Kalau saja ibu tahu, dunia ini tak punya tempat untuk anak piatu.
Rasanya seperti baru kemarin kita rayakan hari jadi bertiga. Saya diapit di tengah oleh dua manusia paling saya kagumi ketangguhannya, kiri kanan serasa lihat figur paling langka sampai tak ada satu anak pun di dunia ini yang beruntung selain saya.
Rasanya seperti baru kemarin kita ambil gambar di depan gedung fakultas dengan saya yang berlapis baju toga, tangan kanan dengan ijazah dan yang kiri penuh sebuket bunga. Masih tersemat apik di kepala bagaimana senyum itu terukir begitu halus dan manisnya, diselingi gelak tawa yang tak saya sangka kini bakal buat tangis saking setengah mati rindunya.

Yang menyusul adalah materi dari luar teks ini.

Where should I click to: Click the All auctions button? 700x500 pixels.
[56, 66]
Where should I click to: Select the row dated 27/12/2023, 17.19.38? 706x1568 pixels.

Rasanya seperti tak pernah ada bendera duka dikibarkan di depan rumah, seperti tak pernah terdengar sahutan yang dikumandangkan di masjid tentang kepergiannya yang semendadak musibah. Rasanya seperti tak pernah melihat figur ringkih itu terbaring pucat dengan puluhan orang berdatangan dari segala arah, mengelilingi wujud lemah itu dengan bibir terus-menerus merapalkan doa yang sedikit banyak semoga dijabah.
Saya tak pernah tahu kalau pekerjaan pertama saya adalah hal nomor satu yang dilewatkannya. Hal nomor dua akan jadi berita baru tentang buku-buku yang akhirnya terbit, dan hal ketiga akan jadi cerita di antara sambungan telepon malam ketika masa sulit. Hal keempat mungkin akan jadi pernikahan saya—yang entah dengan siapa, disusul kelahiran cucu pertama dan satu-satunya. Semua dilewatkannya begitu saja, tanpa sapa, tanpa aba-aba, pun tanpa pesan terakhir barangkali masih ada yang belum tersampaikan seutuhnya.
Saya jadi yang paling lama berduka, jadi yang paling besar rasa sesalnya sebab tak sempat beri salam terakhir sewaktu yang tersayang hampir meregang nyawa.
Pun sepertinya, saya juga jadi satu-satunya yang tak punya malu, gontai langkahkan kaki menuju raga yang semakin lama semakin dingin dan kaku itu. Bibir saya bergetar, isak tangis tak lagi terdengar sebab rasa sesaknya kian menjalar.
Saya tahu, ibu maunya ditemani, maunya terus dielus punggung tangannya sembari dibilangi, “Nanti kita pergi dari sini,” sebab tak pernah sekalipun beliau mau dianggap sakit sampai harus dibaringkan setiap hari.
Saya tahu, dan sudah seharusnya saya kembali. Dari awal, dari sebelum keputusan untuk merantau jauh ke kota orang itu terbersit di kepala, sudah seharusnya saya urungkan segala niat untuk berlagak mandiri.
Sekarang, yang saya punya cuma rasa malu, representasi rasa bersalah yang membusuk karena muaranya tak kunjung ketemu. Kalau saja ibu tahu, dunia ini tak punya tempat untuk anak piatu.